The Real Van Gogh : ヴァン・ゴッホ

ロンドンのRoyal Academy of Artsでは現在ヴァン・ゴッホのエキシビションが催されています。

同僚から入るのだけに1時間待つ上に、すごい人だかりでろくに作品が見られないと聞き、個人的にそこまで好きな画家ではないというのもありまして、敬遠していました。
しかし幸運にもRAAの会員である友人が招待してくれ、フリーパスを持っているので待たずに入れると聞き、ご好意に甘えて行ってきました。

The Real Van Goghというエキシビションの名前どおり、彼の有名な作品に触れるというよりは彼がどのような経緯で画家として進化していったのか、どのような人柄であり、どのような人々と交わっていたのかを、絵や彼が残した手紙を通して紹介するのがメインに据えられていました。

若い頃のモノクロによる遠近法や動きの練習画からはじまり、パリに移動してから印象派の影響を強く受け色彩の豊かさに目覚めていくころの彼の絵は、とてもすっきりとしていてものによっては本当に印象派が描いたような画風のものもあり意外でした。

また、ゴッホ自身が「私の全ての作品は、ある程度日本画の影響を受けている(直訳すると:日本画をベースとしている)」と自ら述べていたのも面白く、いくつかの作品では明らかに日本画の構図を取り込んでいるのも印象的でした。

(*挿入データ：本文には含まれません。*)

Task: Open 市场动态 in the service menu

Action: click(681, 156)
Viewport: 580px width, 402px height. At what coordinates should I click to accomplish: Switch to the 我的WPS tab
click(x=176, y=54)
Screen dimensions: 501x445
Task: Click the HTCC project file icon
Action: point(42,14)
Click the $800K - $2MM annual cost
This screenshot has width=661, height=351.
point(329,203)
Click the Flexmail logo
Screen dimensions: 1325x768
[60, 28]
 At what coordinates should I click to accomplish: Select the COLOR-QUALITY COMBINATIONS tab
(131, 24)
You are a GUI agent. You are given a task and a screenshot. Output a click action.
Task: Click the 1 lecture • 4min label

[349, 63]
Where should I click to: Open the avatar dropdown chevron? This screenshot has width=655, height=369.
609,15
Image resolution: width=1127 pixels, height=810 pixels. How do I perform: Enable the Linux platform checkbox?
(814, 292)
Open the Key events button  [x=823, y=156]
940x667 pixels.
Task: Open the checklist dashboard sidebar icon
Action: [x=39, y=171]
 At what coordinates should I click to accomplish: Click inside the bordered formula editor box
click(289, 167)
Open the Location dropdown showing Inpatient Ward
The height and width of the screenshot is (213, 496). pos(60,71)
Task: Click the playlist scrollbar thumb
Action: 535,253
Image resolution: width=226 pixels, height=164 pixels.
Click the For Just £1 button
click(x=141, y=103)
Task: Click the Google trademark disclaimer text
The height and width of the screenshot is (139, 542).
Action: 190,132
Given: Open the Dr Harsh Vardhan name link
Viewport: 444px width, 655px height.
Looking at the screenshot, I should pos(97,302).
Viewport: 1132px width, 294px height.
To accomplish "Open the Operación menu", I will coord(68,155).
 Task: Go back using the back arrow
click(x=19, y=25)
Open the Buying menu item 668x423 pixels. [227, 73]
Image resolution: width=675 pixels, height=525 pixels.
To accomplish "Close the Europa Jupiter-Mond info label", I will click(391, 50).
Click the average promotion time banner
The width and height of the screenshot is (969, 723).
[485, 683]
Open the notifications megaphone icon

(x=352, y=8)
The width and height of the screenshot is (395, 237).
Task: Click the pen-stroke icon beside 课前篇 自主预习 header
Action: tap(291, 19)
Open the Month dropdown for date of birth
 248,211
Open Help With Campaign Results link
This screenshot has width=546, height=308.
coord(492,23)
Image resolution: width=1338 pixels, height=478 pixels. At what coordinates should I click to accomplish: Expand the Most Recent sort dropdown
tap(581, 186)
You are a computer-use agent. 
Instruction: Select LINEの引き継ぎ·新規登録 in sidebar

面白いことに、やはり有名なゴーギャンとの決別と耳を切り落としたあたりが精神的に病んできたタイミングだと思うのですが、それと一致してあの独特のうねるような溶けるような絵に変容を遂げていきます。
人間の精神状態というのはかくも顕著にこういった表現にでてくるものかと感心しました。

職業病でついどのようなレメディーがマッチするかを考えていたのですが、Syphillitic なレメディーが一番近いかなと思いました。
こういった歴史に残るような作品を残したアーティストの多くが、非常に強烈な自己破壊傾向があり、自らの中で凄まじい破壊と創造のプロセスを生み出しているのはとても興味深いです。

ゴッホの独特の絵は、美しく印象的なものの、精神を病んでいる人間のうねりとバイブレーションが滲みだしているかのようで、私はあまり好きではなかったのですが、エキシビションを通じて彼の絵画に対する真摯な姿勢と情熱を知って大分印象が変わった感があります。
といっても、自分の家に飾りたいような絵ではないのですが・・・。

開催期間中にロンドンにいらっしゃる方は、一度訪れて損はないエキシビションかと思います。ゴッホという画家を理解するようによく練られているので、あまりゴッホが好きでない方も楽しめるかと思います。